### 文档片段
找到最佳匹配序列

时间:2014-10-16 00:08:30

标签: python hamming-distance

我有2个序列文件。说ham1.txt:

AAACCCTTTGGG
AGGTACTTTTTT
TCTCTTTTTTTT

等等

ham2.txt:

AAACCCTTTGGG
GAGAGGGAGGGC
AGGTACTTTTTT
CTCTTAATTTCC
TCTCTTTTTTTT
GTTTTTAAAAAA

我希望将ham1.txt中的序列与ham2.txt中的序列进行匹配,具体取决于哪一对具有最小汉明距离。我的python代码打印了所有这些之间的汉明距离。我只想要最好的配对。这是我的代码

def hamming_distance(s1, s2):
    #Return the Hamming distance between equal-length sequences
    if len(s1) != len(s2):
        raise ValueError("Undefined for sequences of unequal length")
    return sum(ch1 != ch2 for ch1, ch2 in zip(s1, s2))

### 已知信息
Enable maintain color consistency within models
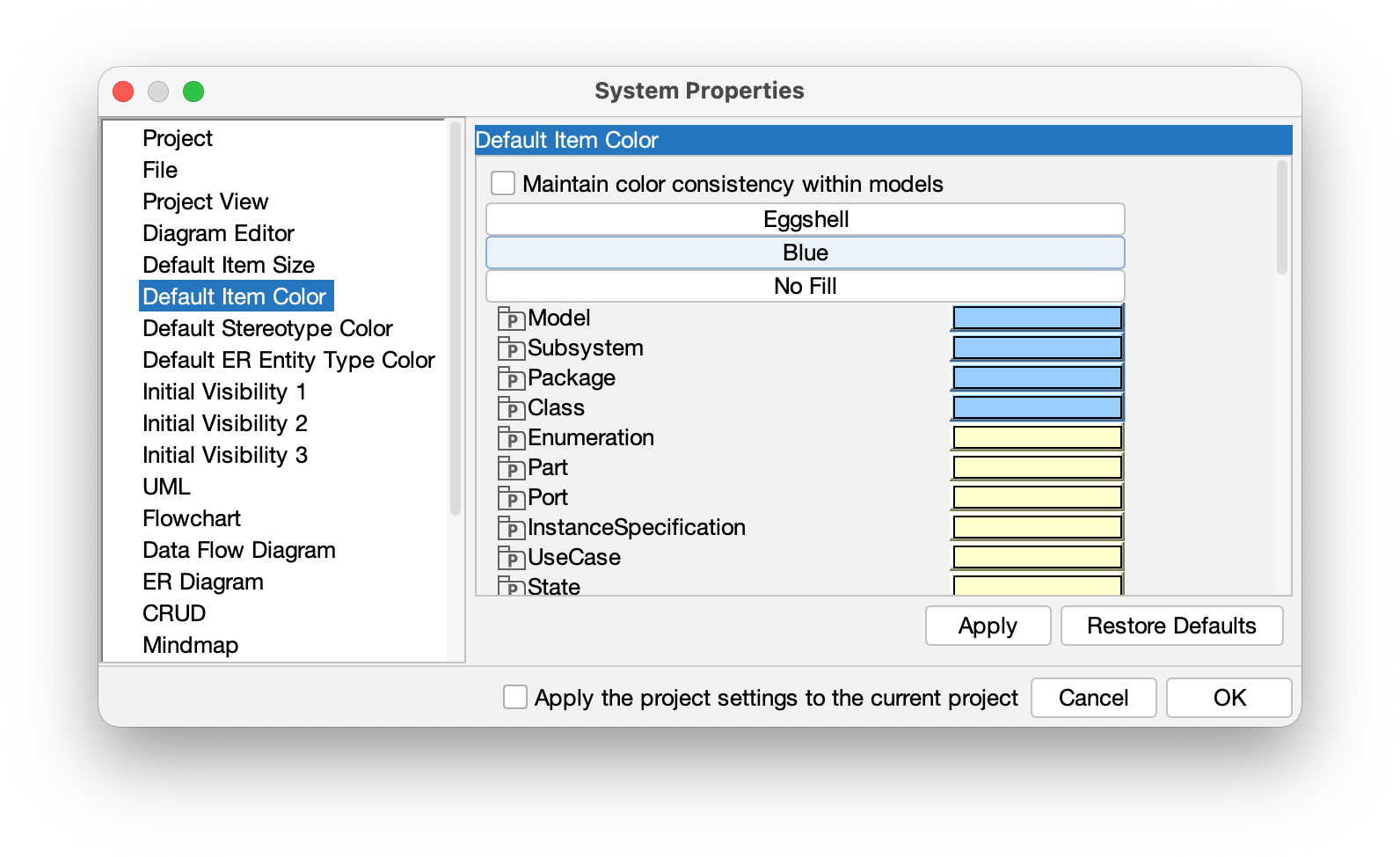 click(x=503, y=183)
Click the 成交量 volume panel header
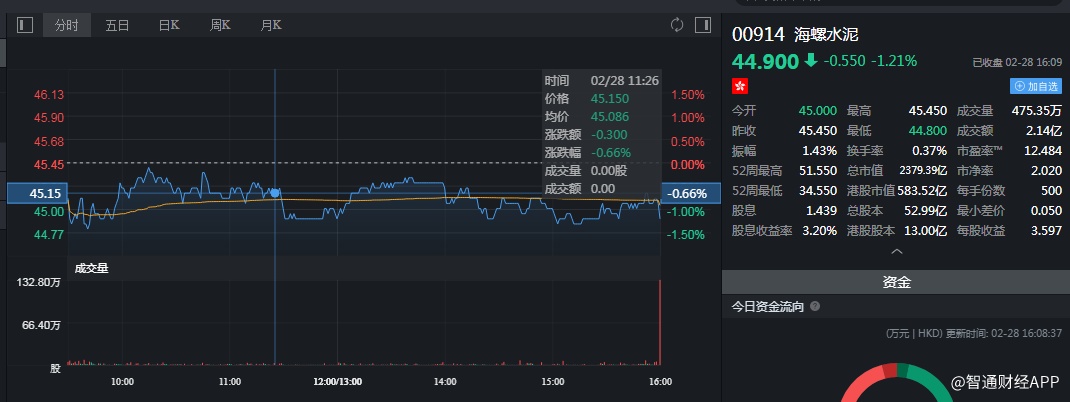The height and width of the screenshot is (402, 1070). 93,267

### 你的目标
列出这段汉明距离帖子中给出的 ham2.txt 里的所有序列。

### 练习结果
AAACCCTTTGGG
GAGAGGGAGGGC
AGGTACTTTTTT
CTCTTAATTTCC
TCTCTTTTTTTT
GTTTTTAAAAAA